- TASK REQUIREMENTS -
Once the line holding "This screenshot has" is found in the entries below, restate it and each line after it word for word, with no pictures.
---
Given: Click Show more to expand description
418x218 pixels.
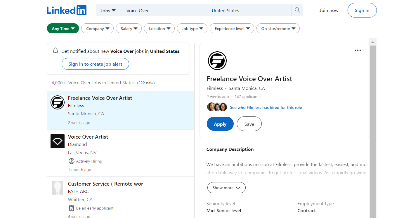Looking at the screenshot, I should [x=226, y=188].
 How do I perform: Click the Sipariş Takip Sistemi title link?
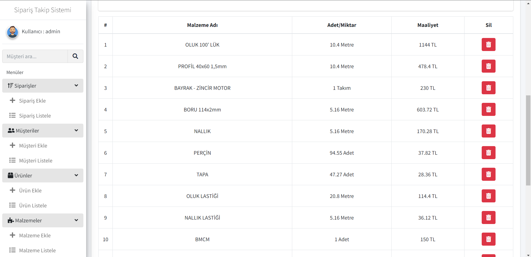(43, 10)
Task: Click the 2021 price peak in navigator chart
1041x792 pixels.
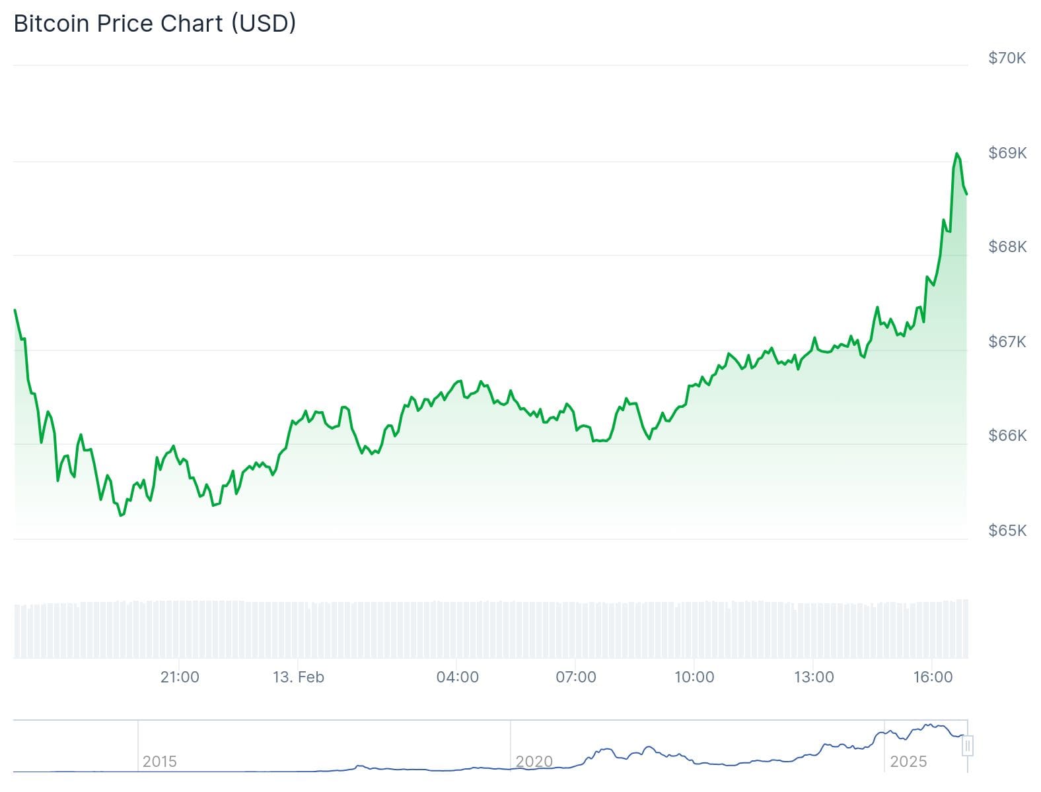Action: pos(649,747)

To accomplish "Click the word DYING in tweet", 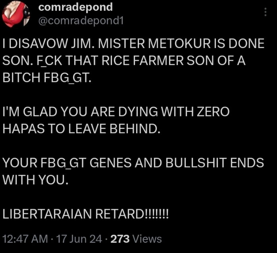I will [138, 112].
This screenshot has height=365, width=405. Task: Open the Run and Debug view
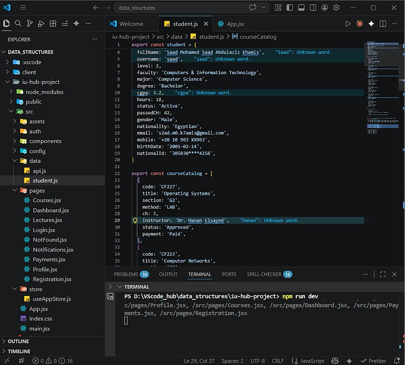click(41, 23)
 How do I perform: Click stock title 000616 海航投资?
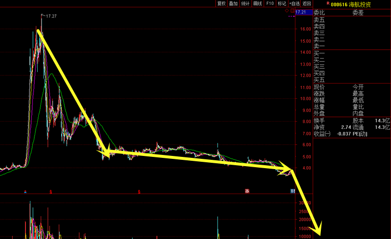tap(351, 4)
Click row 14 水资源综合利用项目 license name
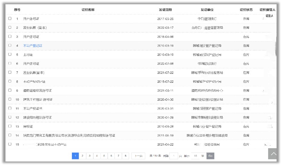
---
- TASK ANSWER -
This screenshot has height=365, width=405. Task: Open the Run and Debug view
click(41, 23)
 How do I perform: Click stock title 000616 海航投资?
tap(351, 4)
Click row 14 水资源综合利用项目 license name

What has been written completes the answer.